Escrito por la Doctora Rosa Molina Ruiz y el Doctor Camilo Vázquez Caubet

El mandato del relator especial, Dainius Puras, referente al derecho de toda persona al disfrute del más alto nivel posible de salud física y mentalse basa en dos pilares estratégicos fundamentales: el marco de los Derechos Humanos, por un lado, y el abordaje preventivo amplio propio de las políticas modernas de salud pública.

Nos resulta de especial relevancia su atención a la inequidad, fruto de una interacción compleja entre asimetrías de poder, inercias institucionales, la exclusión de los receptores finales en la toma de decisiones así como el riesgo de una interpretación y aplicación selectiva de los Derechos Humanos.

Al mismo tiempo nos parece fundamental la defensa de una asistencia sanitaria organizada en torno al nivel primario, universal, público y arraigado en la comunidad. El enfoque del ciclo vital a la hora de evaluar las etapas de riesgo debe prestar especial atención a la infancia y la salud perinatal, pero no debe descuidar tampoco la discapacidad y los retos éticos que cada vez son más patentes en las últimas etapas de la vida.

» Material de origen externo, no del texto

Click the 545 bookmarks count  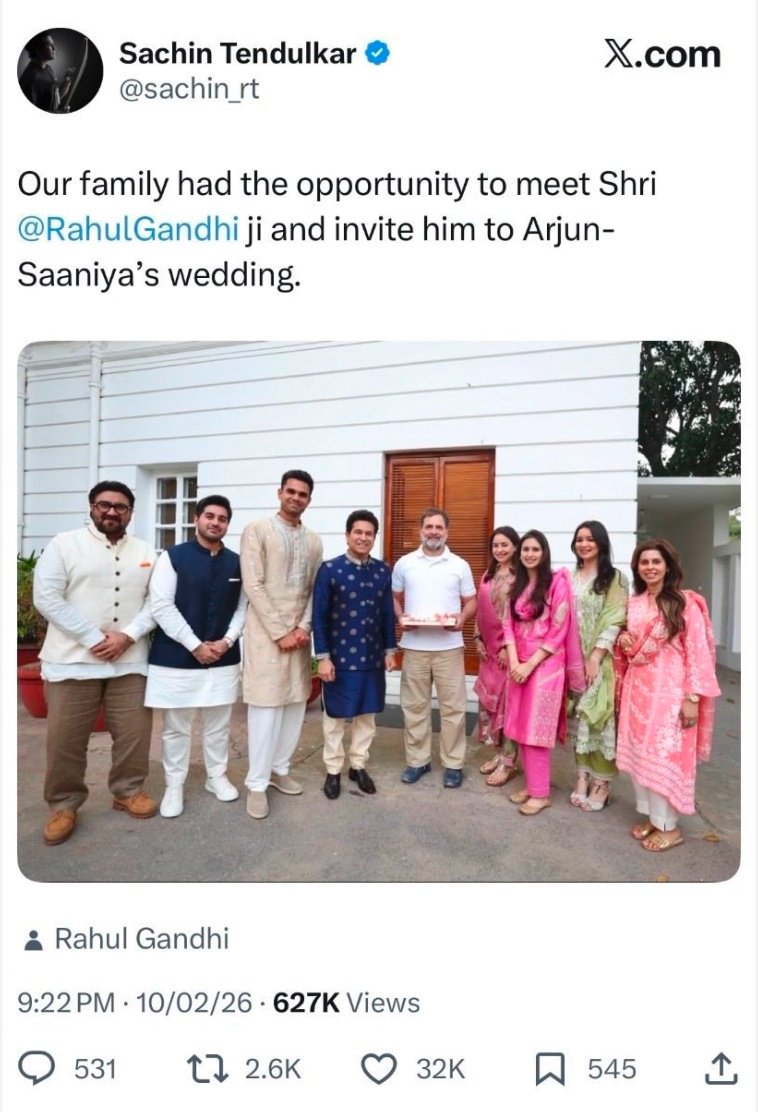(611, 1069)
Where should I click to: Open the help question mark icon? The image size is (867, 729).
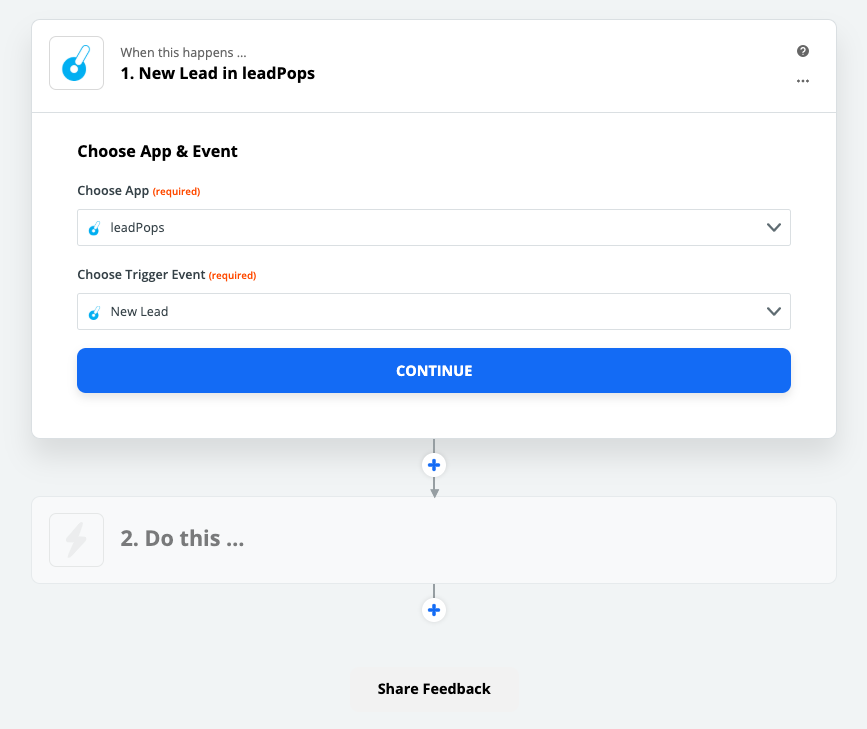(803, 51)
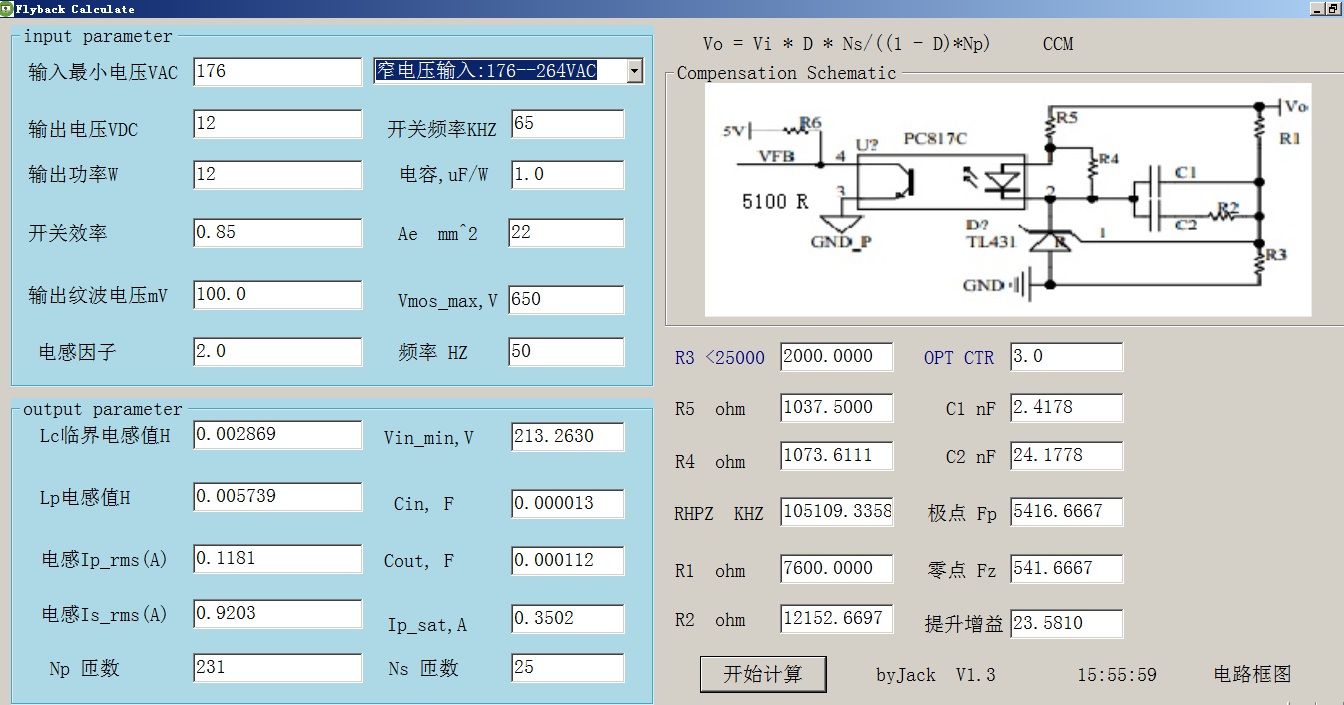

Asimismo, la violencia es una cuestión transversal presente en todos los elementos clave del ejercicio del derecho a la salud.

La atención a la salud mental resulta fundamental para lograr un bienestar integral, y deben asegurar el respeto de los DDHH y civiles de las personas con enfermedad mental y promover la organización de servicios comunitarios que garanticen su cumplimiento. Se debe superar la institucionalización excesiva, diversos procedimientos de restricción física o química, así como la marginación social secundaria a éstas prácticas.  Sin embargo, hay que considerar que las violaciones de los DDHH no son exclusivas de las instituciones cerradas, y que estas pueden tener lugar incluso cuando se han establecido una serie de servicios basados en la atención comunitaria Muchas veces es la insensibilización respecto a los derechos la lleva a que se den pautas de comportamiento profesional que vulneran derechos.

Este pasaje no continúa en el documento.